[Start Text shown]

Tuesday, July 31, 2018

The process of Orthodoxy

The difficulty for any religious movement is that its internal justification for stability is the pointer back into the founding times, into in illo tempore, where the orthodoxy was completely revealed and implementable, while from the external viewpoint, the orthodoxy is the end result of the process.

The internal justification has a hard time with the fact that the external view often can point to internal events that tilt the trajectory one way or the other without any justification in the terms of the dogmatics.

For example, the resolution of the contention between the Judeo-Christians for whom the Gospel of Matthews is written and the Hellenistic Christians targeted by the works of Luke is not independent of the population sizes of these two groups, nor of the wars that the Jewish state fought against the Romans after the initial destruction of Jerusalem (which both Gospels assume). It is even possible that at the time of Matthews, the plane was already tipped against the Judeo-Christian groups, possibly by evicting the early Christian community that was Jewish from Jerusalem before its destruction in 70 ad (so the German Wikipedia on Judeo-Christians).

[End Text shown]
[Start Excerpted records]

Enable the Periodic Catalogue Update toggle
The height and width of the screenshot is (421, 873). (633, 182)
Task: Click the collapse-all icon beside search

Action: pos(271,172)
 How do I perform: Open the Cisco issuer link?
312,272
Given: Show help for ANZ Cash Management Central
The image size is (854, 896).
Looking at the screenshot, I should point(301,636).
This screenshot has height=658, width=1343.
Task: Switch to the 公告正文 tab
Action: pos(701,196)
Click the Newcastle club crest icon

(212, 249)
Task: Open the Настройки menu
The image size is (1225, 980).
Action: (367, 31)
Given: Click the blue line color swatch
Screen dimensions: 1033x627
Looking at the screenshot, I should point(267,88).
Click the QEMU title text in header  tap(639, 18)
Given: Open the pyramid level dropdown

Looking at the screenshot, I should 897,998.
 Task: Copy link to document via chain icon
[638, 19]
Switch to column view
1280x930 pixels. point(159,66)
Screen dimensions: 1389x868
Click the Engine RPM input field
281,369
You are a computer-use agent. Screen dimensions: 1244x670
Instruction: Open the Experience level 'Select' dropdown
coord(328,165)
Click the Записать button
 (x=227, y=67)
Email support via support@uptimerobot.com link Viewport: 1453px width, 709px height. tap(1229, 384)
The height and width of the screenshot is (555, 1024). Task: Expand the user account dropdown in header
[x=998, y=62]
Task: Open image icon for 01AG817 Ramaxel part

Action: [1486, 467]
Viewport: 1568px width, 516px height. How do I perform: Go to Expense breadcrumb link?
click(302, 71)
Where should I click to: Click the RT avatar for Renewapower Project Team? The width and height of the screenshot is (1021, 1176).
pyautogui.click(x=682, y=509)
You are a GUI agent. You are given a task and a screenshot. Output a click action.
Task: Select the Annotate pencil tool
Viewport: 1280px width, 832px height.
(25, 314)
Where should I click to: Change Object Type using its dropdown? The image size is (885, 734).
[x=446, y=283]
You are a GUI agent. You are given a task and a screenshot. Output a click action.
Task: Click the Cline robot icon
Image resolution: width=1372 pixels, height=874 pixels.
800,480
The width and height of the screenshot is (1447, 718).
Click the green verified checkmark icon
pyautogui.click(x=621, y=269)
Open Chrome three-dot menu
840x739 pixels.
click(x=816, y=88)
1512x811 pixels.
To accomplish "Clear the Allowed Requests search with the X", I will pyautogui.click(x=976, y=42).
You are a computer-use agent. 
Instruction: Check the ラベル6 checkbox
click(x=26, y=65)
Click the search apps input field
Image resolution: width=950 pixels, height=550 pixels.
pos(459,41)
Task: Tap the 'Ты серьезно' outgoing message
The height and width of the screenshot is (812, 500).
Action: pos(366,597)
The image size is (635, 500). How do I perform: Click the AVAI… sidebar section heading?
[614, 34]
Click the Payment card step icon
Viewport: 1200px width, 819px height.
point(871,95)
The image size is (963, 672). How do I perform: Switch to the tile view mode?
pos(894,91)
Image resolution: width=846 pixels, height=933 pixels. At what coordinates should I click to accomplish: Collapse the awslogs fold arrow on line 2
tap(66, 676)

[End Excerpted records]

- Problems to work on:
1 – List every written source that the post on orthodoxy mentions by name.
2 – Go on with the post on orthodoxy, starting after its last sentence.

- Results of the exercise:
1 –
- the Gospel of Matthews
- the works of Luke
- the German Wikipedia on Judeo-Christians

2 –
Clearly, Paul's writings presume a more Hellenistic and less Judeo-Christian setting and support that possibility, especially when considering the differences in the depiction of the Apostel Convention in Jerusalem (Gal 2 vs Acts 15).

Amusingly, one of the main time points in this process of the separation is the synod of Jamnia, that has itself the structure of a time point that is supposed to encapsulate a process---not only the termination of the canonical structure of the Hebrew Bible, but also the expulsion of the Judeo-Christians from the synagogue and the elevation of the Nazarim as a heretical sect into the Birkat HaMinim. As Günter Stermberg is quoted at the end of the German Wikipedia article on Jamnia, the retelling of the tradition made
aus vielfältigen, kontroversen und widerstrebenden Prozessen ein punktuelles Ereignis
out of a plurality of controverse and antagonistic processes a single-point outcome (own translation)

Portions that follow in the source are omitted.